Objeto antes classificado como blazar revela sinais de dois buracos negros supermassivos em rota de fusão



Um grupo de astrônomos pode ter identificado um fenômeno raro e extremo no universo: dois buracos negros supermassivos emitindo intensa energia enquanto se aproximam de uma colisão que pode ocorrer em menos de um século.

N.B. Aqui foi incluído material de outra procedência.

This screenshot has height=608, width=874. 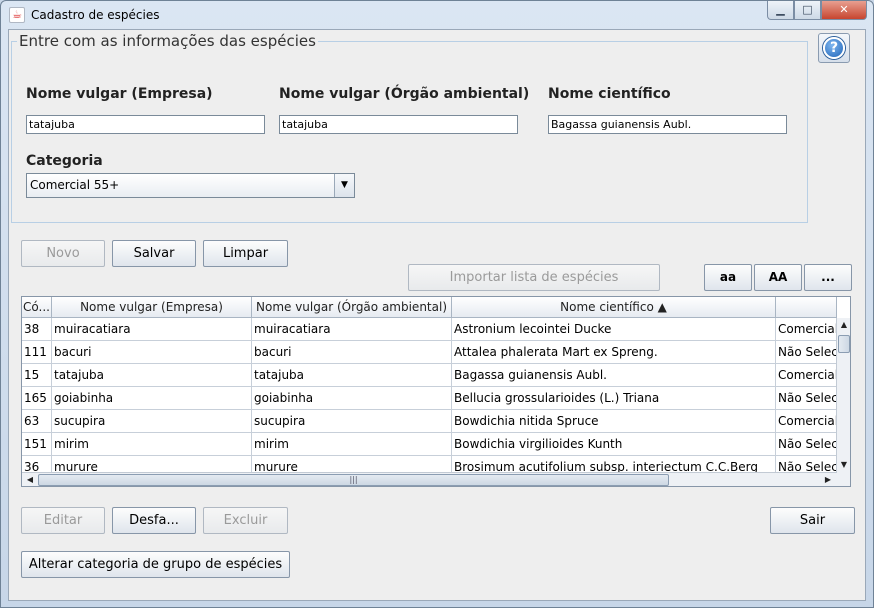 What do you see at coordinates (614, 376) in the screenshot?
I see `cell-nome-cientifico: Bagassa guianensis Aubl.` at bounding box center [614, 376].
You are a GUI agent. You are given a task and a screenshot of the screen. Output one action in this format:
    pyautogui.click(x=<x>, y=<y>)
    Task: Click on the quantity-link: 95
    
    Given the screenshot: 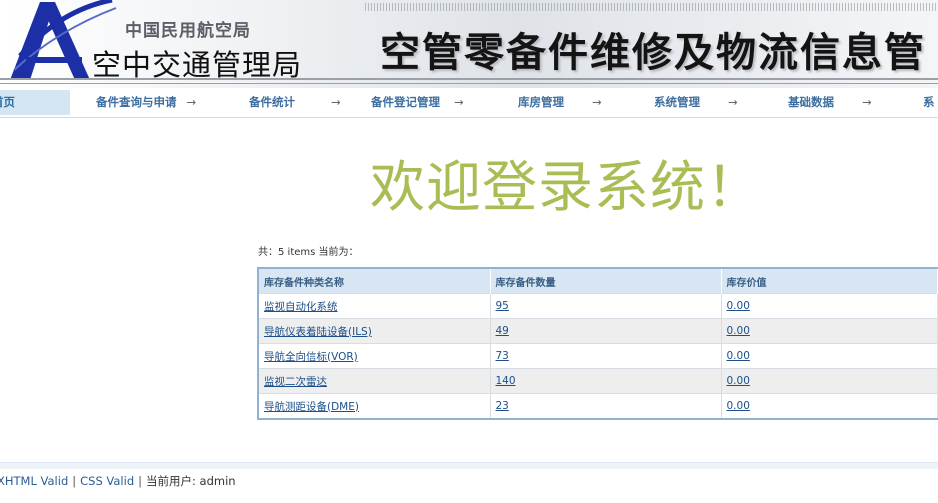 What is the action you would take?
    pyautogui.click(x=502, y=306)
    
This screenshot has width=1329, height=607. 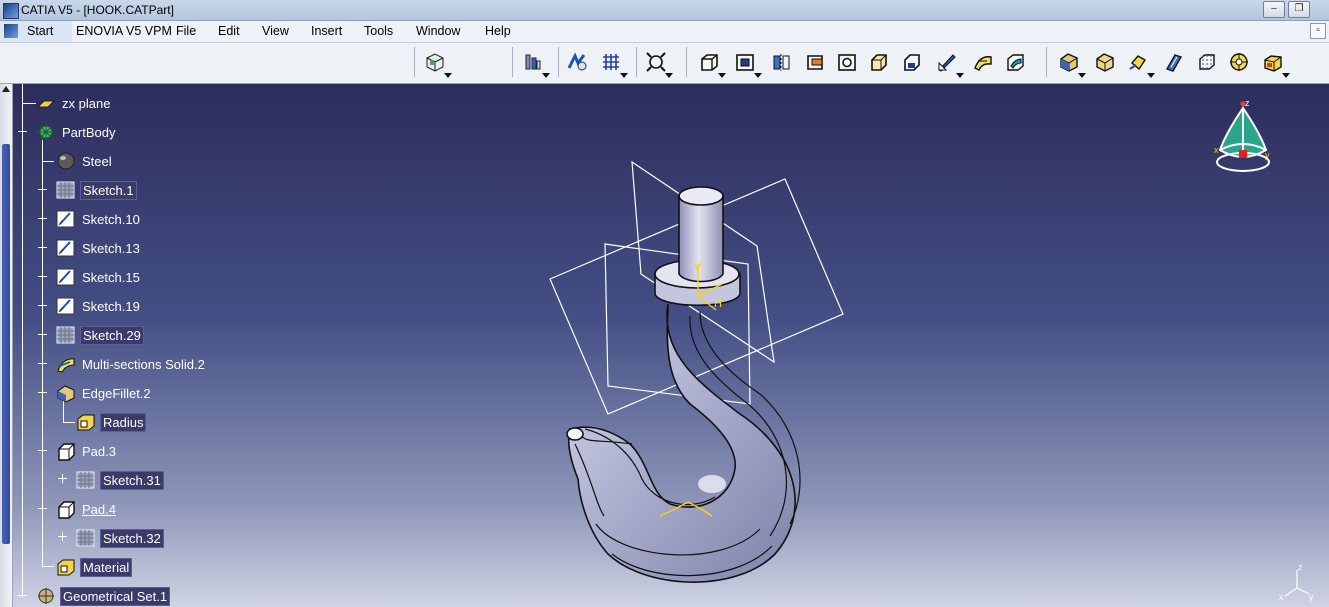 I want to click on start-menu: Start, so click(x=36, y=32).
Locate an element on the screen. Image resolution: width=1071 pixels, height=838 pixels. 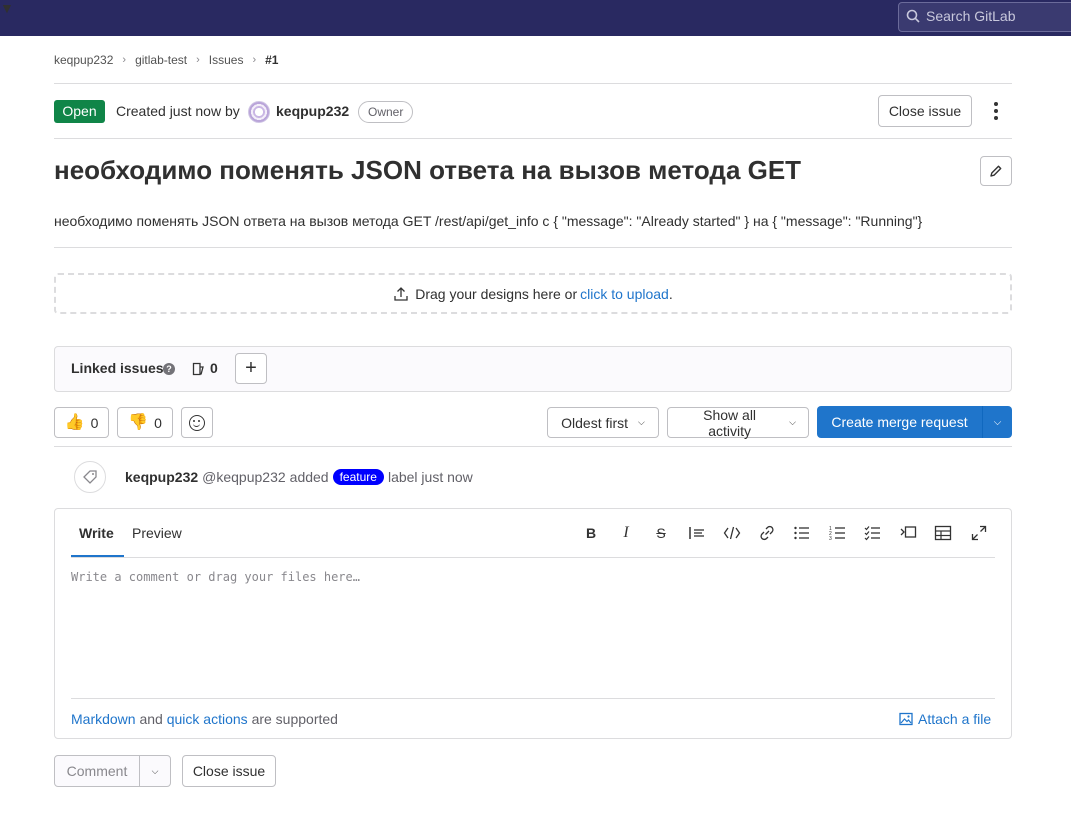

A descoberta surgiu após décadas de observações com radiotelescópios de um objeto extremamente brilhante localizado a cerca de 500 milhões de anos-luz da Terra. Inicialmente classificado como um blazar — tipo de núcleo galáctico ativo alimentado por um único buraco negro — o objeto apresentou características incomuns que levantaram dúvidas entre os cientistas.

Ao analisar mais de 80 conjuntos de dados obtidos por uma rede internacional de radiotelescópios, os pesquisadores identificaram não apenas um, mas dois jatos de energia distintos. Esse comportamento sugere a presença de dois buracos negros supermassivos, cada um com massa entre centenas de milhões e até um bilhão de vezes a do Sol.

Outro indício importante foi observado em 2022, quando a gravidade de um dos buracos negros curvou a luz do outro, formando um fenômeno conhecido como “anel de Einstein”. Esse efeito, causado pela lente gravitacional, reforça a hipótese de que o sistema é composto por dois gigantes cósmicos interagindo.

Os cientistas estimam que esses buracos negros orbitam entre si a cada 121 dias e estão separados por uma distância relativamente pequena em termos astronômicos. Com o passar do tempo, essa distância tende a diminuir até que ocorra a fusão.

Quando esse evento acontecer, a colisão deverá liberar ondas gravitacionais extremamente poderosas — distorções no espaço-tempo que podem ser detectadas por equipamentos na Terra. Caso isso se confirme, o fenômeno poderá fornecer informações inéditas sobre a natureza e o comportamento desses objetos extremos.

A possível colisão representa uma oportunidade única para a ciência observar, em tempo relativamente curto, um dos eventos mais intensos do universo.